= Naimángitsoᴋ' Petersen =

Greenlandic politician (died 2013)

Naimángitsoᴋ' Petersen (Note: Also known as Naimángitsoq Petersen.) ( – 18 July 2013) was a Greenlandic politician. He was a member of the Atassut party and later Inuit Ataqatigiit. He was a city councilor for Qaanaaq (Thule), and served as its mayor from 2001 to 2005, changing parties during his term. He was also a member of the Inatsisartut, Greenland's parliament, from 1995 to 1999.

== Early life ==
Naimángitsoᴋ' Petersen was born in either 1956 or 1957.

== Career ==
Petersen's political career started in 1983. That year, he stood for a city council election in Qaanaaq (Thule). In 1995, he became a member of the Inatsisartut, representing the Atassut party. He left the parliament in 1999. While there, he called for an end to the prohibition on reindeer hunting in Avannaa, saying that the people of the territory have made use of reindeer skin for protection from the cold.

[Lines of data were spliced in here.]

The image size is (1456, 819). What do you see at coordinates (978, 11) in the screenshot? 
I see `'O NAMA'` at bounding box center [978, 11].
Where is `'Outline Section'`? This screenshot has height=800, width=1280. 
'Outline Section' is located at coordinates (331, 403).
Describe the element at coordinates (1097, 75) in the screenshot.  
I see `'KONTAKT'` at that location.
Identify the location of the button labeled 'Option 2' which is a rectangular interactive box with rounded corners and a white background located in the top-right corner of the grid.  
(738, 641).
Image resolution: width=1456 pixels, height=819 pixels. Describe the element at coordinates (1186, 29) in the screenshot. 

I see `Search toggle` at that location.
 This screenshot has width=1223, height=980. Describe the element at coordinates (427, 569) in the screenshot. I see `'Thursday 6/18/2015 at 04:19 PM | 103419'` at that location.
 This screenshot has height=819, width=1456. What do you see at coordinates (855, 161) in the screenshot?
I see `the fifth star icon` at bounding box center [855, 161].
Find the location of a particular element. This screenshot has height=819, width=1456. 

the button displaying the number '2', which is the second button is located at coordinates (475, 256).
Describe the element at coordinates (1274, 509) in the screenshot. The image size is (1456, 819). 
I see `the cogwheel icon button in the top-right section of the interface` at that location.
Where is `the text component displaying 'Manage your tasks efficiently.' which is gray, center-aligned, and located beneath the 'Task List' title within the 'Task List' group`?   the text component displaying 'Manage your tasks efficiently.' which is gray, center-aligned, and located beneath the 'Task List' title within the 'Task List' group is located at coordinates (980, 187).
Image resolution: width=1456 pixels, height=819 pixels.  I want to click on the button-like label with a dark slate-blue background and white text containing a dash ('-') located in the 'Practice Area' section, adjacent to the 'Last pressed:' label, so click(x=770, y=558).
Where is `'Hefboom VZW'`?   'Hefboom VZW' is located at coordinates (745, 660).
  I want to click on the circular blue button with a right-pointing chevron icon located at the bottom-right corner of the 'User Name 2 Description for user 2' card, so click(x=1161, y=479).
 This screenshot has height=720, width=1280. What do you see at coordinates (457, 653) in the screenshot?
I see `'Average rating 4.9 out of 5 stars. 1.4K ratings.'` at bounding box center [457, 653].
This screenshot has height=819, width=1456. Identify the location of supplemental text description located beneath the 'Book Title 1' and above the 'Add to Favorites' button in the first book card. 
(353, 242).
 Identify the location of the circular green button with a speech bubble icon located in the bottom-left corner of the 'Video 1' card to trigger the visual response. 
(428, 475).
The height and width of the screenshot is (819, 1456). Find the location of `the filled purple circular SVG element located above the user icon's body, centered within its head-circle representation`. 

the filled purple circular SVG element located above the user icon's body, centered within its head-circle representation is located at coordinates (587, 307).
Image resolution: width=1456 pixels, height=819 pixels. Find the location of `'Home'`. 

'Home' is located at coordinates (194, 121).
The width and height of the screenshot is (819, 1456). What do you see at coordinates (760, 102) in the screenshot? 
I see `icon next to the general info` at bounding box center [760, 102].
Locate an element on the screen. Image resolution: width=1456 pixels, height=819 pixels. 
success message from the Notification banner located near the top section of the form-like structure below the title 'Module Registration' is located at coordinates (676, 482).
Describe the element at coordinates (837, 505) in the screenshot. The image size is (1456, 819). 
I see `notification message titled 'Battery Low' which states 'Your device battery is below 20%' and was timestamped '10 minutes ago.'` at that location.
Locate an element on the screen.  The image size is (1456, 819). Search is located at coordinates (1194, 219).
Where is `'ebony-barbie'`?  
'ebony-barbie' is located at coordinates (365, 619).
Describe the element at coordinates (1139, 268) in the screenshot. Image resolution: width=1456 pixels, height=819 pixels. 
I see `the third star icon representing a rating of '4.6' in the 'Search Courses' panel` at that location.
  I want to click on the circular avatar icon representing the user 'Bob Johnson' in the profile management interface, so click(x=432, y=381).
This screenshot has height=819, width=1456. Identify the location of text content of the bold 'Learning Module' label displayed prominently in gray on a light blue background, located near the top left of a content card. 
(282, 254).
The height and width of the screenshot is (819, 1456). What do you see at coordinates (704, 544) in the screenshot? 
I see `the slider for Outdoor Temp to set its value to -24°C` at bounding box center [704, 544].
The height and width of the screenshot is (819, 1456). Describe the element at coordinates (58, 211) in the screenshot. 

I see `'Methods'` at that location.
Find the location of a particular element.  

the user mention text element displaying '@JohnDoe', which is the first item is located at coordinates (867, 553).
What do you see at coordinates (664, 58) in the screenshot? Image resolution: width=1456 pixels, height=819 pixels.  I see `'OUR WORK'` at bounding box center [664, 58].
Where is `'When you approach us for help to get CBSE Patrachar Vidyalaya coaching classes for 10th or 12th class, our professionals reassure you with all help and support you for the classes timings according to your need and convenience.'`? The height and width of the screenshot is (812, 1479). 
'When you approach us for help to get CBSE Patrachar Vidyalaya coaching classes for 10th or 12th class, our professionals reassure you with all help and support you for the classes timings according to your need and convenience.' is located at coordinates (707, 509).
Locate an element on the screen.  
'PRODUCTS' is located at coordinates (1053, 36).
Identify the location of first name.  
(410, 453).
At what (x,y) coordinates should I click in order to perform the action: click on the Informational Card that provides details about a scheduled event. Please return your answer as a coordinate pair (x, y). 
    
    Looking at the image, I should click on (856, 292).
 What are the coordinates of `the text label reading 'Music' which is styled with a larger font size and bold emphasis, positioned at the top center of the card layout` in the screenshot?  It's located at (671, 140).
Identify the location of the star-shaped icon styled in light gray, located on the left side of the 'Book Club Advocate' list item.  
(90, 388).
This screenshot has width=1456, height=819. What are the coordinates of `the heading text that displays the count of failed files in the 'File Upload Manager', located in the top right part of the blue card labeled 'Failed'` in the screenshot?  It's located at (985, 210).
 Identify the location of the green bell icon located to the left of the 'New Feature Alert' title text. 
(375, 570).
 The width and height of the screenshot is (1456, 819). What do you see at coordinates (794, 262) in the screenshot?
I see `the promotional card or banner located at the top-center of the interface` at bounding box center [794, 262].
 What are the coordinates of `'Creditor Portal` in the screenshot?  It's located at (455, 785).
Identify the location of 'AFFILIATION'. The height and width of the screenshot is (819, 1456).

Since at least 1995, Petersen was a member of the city council for the Atassut party. In 2001, he was elected mayor of Qaanaaq, the northernmost city of Greenland, and that year, refused to meet with Greenpeace. He met with crown prince of Denmark, Frederik, in 2004. The next year, he switched parties from Atassut to Inuit Ataqatigiit. He lost his position as mayor as a result, and became a city councilor.

== Later life and death ==
In his later years, Petersen had diabetes. He died on 18 July 2013 at 56 years old; he was buried in Qaanaaq.